Layering both past and present and mourning and celebration of black life makes this project forward-looking even as it directs its audience back to history. Even the location of recording reflects this melding of past and present.

The new 21-track album was recorded in the Greenwood Cultural Center and Skyline Mansion. The former promotes culture and community while preserving African-American heritage in Tulsa. The latter was formerly named the Brady Mansion for its original owner W. Tate Brady, a KKK member and Tulsa politician. Now, the Skyline Mansion has been reutilized and revitalized in a satisfying twist of fate.
Steph Simon wrote his part of the song in the Skyline Mansion, a fact he alludes to in “Shining”, saying, “I’m off in Tate Brady Kitchen/Writing up a million-dollar mission/Bout to turn this whole house into a business.”
The lyrics of “Shining” are packed with these sorts of references. The song ends with a boy’s voice yelling “they got Dicky Ro,” a direct allusion to Dick Rowland, the teenager whose arrest on unproven allegations of assault was the impetus of the Massacre.
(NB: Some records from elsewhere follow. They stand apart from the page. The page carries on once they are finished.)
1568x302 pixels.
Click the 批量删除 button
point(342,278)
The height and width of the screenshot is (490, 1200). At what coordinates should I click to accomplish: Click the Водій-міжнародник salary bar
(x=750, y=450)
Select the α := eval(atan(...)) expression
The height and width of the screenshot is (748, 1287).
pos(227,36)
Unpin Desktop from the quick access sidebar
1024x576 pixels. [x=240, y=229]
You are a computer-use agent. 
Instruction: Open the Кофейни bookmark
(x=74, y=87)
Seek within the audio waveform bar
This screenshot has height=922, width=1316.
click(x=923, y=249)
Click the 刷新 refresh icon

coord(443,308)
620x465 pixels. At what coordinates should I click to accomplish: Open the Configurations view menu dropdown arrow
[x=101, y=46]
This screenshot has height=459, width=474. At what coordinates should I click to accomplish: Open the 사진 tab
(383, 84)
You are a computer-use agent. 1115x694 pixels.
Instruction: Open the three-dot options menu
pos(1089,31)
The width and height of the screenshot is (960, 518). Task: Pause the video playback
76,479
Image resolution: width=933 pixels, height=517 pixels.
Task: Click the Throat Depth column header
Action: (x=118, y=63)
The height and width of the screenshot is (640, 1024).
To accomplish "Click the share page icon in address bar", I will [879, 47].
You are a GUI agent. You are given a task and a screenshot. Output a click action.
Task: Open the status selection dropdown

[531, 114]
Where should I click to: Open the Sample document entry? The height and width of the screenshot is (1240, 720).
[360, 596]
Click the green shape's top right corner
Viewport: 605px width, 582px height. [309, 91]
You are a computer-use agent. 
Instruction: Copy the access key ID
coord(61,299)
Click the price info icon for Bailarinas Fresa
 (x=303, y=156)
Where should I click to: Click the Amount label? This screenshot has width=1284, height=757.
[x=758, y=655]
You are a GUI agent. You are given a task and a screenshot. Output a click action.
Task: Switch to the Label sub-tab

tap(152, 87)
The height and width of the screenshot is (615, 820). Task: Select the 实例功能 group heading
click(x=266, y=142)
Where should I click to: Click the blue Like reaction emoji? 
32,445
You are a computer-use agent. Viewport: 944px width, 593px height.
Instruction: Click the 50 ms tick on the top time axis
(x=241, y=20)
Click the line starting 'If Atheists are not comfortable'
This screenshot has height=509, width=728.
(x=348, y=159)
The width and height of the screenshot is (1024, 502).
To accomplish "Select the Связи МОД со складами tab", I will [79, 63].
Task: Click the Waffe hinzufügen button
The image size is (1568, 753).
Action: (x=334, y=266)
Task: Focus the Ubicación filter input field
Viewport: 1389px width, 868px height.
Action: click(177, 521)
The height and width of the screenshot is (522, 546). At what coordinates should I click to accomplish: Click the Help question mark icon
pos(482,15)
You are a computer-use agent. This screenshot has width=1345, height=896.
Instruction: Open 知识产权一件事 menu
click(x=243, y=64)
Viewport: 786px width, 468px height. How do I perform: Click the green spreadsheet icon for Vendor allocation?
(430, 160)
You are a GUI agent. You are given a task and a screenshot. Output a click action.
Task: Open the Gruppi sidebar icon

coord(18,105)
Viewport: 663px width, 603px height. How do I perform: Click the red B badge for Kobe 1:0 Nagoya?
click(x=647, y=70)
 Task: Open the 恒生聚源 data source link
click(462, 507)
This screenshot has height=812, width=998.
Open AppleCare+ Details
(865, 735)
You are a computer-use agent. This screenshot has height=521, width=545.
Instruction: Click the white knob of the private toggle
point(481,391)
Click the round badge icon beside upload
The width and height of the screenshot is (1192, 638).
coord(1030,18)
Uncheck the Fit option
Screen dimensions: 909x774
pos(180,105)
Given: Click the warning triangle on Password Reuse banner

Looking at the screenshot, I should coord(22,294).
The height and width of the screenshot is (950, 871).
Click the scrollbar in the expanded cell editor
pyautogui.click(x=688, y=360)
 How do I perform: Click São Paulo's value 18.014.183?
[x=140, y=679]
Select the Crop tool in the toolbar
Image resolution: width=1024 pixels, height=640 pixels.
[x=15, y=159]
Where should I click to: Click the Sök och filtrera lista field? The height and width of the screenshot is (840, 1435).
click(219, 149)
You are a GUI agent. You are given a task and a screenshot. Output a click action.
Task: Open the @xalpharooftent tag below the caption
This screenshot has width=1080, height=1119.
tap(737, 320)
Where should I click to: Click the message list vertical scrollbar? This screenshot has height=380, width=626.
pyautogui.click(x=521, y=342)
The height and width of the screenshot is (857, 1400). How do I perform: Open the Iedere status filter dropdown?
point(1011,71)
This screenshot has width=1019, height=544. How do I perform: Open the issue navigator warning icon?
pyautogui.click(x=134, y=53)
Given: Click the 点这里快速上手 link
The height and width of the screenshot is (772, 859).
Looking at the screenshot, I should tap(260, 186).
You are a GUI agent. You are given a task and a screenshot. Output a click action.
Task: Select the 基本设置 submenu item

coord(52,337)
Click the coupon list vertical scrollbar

In an episode of the Fire in Little Africa podcast, the artists featured on the track each shine a light on the intricacies of the lyrics and give a behind-the-scenes look at the recording process.
Steph Simon said he identifies with Dick Rowland: “I like to look at myself as the new catalyst for the uprising of the new Black Wall Street, which we think is us.”
The podcast is one way to dig deeper into FILA’s work. A lyric video, released May 21st can also help the listener read along and digest the many metaphors and allusions in the song.
These lyrics read like a history book, taking the listener on a journey through Tulsa’s dark Massacre to the present day where the artists of FILA are writing a new, brighter future for black Oklahomans.
It’s no surprise the music is as educational as it is good listening. FILA is a multimedia project that has set about not only to make incredible music, but also to create an accessible hip-hop-based curriculum for the Massacre. (Dr. View happens not only to be a producer, but a credentialed educator as well with a Phd in Higher Education Administration from the University of Oklahoma.)
If the album is a textbook, then “Shining” is the introductory chapter. It ends when Jerica, a Tulsa-based poet, delivers her lines on stage. Dressed in a black sparkling gown and adorned in jewels, she quite literally shines as she declares “We’re what it looks like when we got our own backs/We’re what it looks like when we build it back black/We’re what it looks like in a hundred years time/Got the audacity to walk up these ashes and shine.”
Jerica’s closing verse serves as a thesis to the whole project—an assertion the rest of the album promises to defend with songs as powerful and packed as this single.